Creative design solves problem for land-locked Huron River Drive ranch
The kitchen in Sandy Kreger's Dexter home has poured concrete kitchen countertops with bits of glass donated by friends: Beer and wine bottles, perfume bottles, cracked mirrors and more floating in the concrete.
Lon Horwedel | AnnArbor.com
Her well and garage sat to the immediate north and the chimney and skylights prohibited building to the south. Three bedrooms were at the west end of the 1,400-square-foot house, and wouldn’t mix well with the kitchen and exercise room she wanted to add.
The house was set at an angle at the eastern edge of the property, leaving little room for an addition. Building a second story was cost prohibitive. And there is no basement.
But architect Keith Fineberg had an idea: Build the addition on the east side, parallel to the setback line, creating a wedged shape addition but using almost every inch of allowable land.
Within the 500-square-foot addition, Fineberg added an open and airy kitchen and breakfast bar that opens into the dining room and living room, a half-bath and an exercise room. He also added storage and pantry space, needed because the house sits on a slab and has no basement.
Sandy Kreger sits in the living room of her Dexter home with architect Keith Fineberg.
Lon Horwedel | AnnArbor.com
When Kreger bought the house in 1994, it had sat vacant for two years. It had shag carpet, dark paneling and no mortgage company would touch it unless the roof was replaced. Outside, it was overgrown.
“It was a giant, disgusting pit of a house,” she said. “But I fell in love with it.”

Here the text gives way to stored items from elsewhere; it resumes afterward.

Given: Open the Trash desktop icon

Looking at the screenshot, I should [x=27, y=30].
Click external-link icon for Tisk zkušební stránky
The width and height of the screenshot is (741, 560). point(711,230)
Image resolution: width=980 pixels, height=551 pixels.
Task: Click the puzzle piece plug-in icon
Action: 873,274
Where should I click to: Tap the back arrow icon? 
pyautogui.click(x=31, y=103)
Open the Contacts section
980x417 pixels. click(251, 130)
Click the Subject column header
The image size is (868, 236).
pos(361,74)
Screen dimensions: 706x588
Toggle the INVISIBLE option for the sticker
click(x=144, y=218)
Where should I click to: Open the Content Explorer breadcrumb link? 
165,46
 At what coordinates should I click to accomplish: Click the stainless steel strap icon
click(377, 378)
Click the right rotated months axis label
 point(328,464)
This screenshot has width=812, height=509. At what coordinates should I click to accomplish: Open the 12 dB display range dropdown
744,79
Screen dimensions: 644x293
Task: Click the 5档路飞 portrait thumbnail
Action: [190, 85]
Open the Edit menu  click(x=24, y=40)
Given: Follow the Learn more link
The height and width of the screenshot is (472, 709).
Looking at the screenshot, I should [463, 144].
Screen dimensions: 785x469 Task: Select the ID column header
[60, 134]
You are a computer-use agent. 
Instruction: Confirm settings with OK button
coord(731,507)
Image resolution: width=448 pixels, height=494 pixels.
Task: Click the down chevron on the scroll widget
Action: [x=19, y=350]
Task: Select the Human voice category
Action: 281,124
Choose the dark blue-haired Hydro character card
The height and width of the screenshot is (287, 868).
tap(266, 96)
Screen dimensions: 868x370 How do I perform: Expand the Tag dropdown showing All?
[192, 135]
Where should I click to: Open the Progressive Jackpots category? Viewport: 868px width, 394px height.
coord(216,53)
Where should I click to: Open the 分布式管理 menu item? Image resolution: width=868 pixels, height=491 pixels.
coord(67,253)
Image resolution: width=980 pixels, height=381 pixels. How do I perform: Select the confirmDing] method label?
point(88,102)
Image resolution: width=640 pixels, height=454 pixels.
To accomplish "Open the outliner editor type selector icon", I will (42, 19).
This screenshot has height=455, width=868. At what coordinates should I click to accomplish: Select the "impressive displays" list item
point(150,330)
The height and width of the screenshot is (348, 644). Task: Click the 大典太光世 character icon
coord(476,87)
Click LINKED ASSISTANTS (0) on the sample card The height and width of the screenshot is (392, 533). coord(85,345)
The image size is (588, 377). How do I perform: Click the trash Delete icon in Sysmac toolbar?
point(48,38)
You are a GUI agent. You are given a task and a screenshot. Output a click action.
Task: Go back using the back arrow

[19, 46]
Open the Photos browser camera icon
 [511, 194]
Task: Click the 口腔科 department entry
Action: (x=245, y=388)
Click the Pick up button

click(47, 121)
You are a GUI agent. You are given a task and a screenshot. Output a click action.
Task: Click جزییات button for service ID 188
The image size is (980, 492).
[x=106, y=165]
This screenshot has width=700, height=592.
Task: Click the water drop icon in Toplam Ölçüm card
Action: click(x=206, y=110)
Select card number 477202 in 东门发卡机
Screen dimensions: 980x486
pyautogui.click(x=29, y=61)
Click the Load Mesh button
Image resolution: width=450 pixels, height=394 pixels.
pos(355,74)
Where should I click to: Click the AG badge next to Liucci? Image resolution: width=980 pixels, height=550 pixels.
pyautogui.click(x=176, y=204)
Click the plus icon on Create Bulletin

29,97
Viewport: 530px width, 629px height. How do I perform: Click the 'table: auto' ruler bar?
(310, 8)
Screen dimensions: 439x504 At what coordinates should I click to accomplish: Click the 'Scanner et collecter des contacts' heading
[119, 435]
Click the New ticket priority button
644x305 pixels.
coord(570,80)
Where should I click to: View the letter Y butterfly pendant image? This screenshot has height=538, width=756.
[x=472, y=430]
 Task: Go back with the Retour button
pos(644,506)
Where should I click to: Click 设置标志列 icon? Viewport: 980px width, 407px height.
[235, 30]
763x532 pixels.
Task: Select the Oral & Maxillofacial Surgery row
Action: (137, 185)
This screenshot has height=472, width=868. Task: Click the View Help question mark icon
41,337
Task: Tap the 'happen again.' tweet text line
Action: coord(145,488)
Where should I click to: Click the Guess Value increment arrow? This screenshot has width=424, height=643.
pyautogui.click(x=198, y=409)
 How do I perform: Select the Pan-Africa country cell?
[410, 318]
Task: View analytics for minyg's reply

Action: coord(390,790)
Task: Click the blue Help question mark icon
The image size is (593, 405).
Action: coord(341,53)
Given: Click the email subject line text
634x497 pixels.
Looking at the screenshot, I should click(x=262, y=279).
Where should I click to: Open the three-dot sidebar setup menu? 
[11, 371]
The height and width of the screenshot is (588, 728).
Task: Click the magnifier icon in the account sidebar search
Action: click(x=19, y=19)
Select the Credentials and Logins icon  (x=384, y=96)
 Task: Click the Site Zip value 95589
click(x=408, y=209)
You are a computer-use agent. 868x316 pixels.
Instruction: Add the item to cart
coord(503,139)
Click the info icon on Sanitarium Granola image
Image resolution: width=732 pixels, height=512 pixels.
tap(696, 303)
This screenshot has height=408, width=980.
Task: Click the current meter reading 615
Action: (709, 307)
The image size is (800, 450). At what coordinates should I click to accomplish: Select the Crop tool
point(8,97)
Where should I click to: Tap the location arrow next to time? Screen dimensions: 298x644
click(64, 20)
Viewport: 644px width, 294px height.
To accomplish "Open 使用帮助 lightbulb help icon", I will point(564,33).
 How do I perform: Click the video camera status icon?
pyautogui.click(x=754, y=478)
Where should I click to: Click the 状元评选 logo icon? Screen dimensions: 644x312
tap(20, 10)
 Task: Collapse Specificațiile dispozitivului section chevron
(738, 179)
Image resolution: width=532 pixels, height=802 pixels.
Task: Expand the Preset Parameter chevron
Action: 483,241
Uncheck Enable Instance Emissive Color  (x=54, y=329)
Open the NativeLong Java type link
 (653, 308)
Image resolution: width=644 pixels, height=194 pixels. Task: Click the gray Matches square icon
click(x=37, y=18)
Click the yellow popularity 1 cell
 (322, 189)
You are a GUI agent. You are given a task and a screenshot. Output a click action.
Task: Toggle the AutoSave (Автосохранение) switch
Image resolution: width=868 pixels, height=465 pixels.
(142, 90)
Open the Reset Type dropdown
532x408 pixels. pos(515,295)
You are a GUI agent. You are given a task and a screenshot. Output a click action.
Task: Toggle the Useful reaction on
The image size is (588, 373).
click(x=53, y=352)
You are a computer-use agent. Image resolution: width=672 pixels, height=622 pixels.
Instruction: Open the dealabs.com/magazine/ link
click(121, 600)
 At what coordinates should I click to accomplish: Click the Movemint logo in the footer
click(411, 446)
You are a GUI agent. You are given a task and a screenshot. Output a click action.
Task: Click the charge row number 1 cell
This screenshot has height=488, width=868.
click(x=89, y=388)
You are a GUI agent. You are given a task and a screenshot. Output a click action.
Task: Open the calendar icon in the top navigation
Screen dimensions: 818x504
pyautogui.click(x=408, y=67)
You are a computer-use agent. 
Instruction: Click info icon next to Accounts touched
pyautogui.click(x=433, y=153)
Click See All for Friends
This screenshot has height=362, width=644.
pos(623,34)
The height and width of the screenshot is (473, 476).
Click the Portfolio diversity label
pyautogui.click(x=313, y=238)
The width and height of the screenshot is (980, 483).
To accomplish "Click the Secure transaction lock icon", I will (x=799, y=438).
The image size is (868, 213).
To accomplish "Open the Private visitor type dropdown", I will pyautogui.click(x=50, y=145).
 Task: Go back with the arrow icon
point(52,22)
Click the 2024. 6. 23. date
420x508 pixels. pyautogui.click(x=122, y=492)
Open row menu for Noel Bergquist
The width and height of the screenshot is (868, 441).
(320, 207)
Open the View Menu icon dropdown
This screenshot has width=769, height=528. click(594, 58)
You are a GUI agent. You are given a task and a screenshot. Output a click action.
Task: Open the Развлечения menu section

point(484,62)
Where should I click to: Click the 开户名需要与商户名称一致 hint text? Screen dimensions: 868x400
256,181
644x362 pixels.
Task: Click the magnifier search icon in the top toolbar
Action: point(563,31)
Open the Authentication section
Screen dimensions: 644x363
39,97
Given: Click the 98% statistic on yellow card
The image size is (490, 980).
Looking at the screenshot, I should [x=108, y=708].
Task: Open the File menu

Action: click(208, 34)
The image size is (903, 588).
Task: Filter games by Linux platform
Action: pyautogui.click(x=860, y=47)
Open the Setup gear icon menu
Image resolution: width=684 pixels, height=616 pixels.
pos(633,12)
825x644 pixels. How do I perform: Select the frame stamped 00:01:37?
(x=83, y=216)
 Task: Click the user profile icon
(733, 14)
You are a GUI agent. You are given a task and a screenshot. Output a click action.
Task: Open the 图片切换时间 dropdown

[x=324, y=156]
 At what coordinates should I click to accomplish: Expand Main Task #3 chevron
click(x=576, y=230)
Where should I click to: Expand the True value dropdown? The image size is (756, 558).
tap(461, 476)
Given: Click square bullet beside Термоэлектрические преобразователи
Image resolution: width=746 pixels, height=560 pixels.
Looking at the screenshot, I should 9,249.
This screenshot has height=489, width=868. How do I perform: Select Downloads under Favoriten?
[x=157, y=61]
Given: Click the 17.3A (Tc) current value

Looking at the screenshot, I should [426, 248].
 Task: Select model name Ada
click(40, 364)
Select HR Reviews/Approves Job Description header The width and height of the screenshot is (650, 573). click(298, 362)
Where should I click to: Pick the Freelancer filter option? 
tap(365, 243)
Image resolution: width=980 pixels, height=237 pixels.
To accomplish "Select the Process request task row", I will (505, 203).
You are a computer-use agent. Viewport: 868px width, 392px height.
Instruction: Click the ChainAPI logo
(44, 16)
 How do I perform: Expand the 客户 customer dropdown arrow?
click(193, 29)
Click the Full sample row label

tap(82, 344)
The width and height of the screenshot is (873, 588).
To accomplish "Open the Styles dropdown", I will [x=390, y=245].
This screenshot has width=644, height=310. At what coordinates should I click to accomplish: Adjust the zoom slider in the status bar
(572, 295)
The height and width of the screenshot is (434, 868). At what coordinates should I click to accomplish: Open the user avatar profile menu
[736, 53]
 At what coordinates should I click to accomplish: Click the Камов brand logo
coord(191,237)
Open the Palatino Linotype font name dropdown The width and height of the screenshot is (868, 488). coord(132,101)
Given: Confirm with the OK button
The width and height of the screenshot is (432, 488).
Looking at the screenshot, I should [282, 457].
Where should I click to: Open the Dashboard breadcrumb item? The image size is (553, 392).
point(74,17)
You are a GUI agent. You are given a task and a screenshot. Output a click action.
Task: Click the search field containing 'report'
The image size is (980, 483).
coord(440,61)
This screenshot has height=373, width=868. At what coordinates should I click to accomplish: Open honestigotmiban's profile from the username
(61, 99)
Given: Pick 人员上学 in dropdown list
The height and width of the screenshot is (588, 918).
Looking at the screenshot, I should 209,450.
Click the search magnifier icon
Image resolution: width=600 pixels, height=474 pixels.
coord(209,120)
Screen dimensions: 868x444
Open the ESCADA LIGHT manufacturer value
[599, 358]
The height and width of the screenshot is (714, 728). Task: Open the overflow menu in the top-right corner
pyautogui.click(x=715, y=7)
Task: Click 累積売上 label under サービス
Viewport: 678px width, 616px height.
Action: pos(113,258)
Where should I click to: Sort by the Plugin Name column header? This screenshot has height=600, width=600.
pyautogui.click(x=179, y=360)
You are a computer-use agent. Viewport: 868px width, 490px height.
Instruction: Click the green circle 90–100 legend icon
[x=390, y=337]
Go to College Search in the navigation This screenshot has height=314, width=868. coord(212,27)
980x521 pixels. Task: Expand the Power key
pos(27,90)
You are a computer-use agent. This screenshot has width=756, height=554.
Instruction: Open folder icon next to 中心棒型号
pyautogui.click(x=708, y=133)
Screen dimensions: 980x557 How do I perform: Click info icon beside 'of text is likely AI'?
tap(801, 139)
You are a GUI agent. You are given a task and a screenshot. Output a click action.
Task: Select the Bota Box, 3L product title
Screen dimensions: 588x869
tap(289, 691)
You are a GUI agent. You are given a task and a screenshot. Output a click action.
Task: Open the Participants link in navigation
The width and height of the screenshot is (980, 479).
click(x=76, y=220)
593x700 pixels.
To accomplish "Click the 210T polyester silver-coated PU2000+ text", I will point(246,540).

She liked the land and the idea of being off of Huron River Drive, where she could bike and run. And it had skylights._
Kreger slowly made changes: She replaced the roof, ripped out the carpet, painted and removed a half-wall with 1970s-style bars at the entrance to the living room.
But that didn’t solve the problem of the pint-sized kitchen and her desire to get her exercise equipment out of the middle of her living room.
“Only one person could be in the kitchen at a time and you couldn’t open the refrigerator and oven at the same time,” Kreger said. She contacted Fineberg.
“When Keith first came, he didn’t say ‘Nice to meet you. How are you,’” Kreger said. “He said, ‘This is not a kitchen. It’s a hallway.’”
Fineberg moved the front door to the right, in space where the old kitchen was located. He moved the kitchen into the addition, installing one window on the north wall and wrapping a line of six more windows along the east wall. He tucked the half-bath and exercise room behind the kitchen, separating them from the rest of the house.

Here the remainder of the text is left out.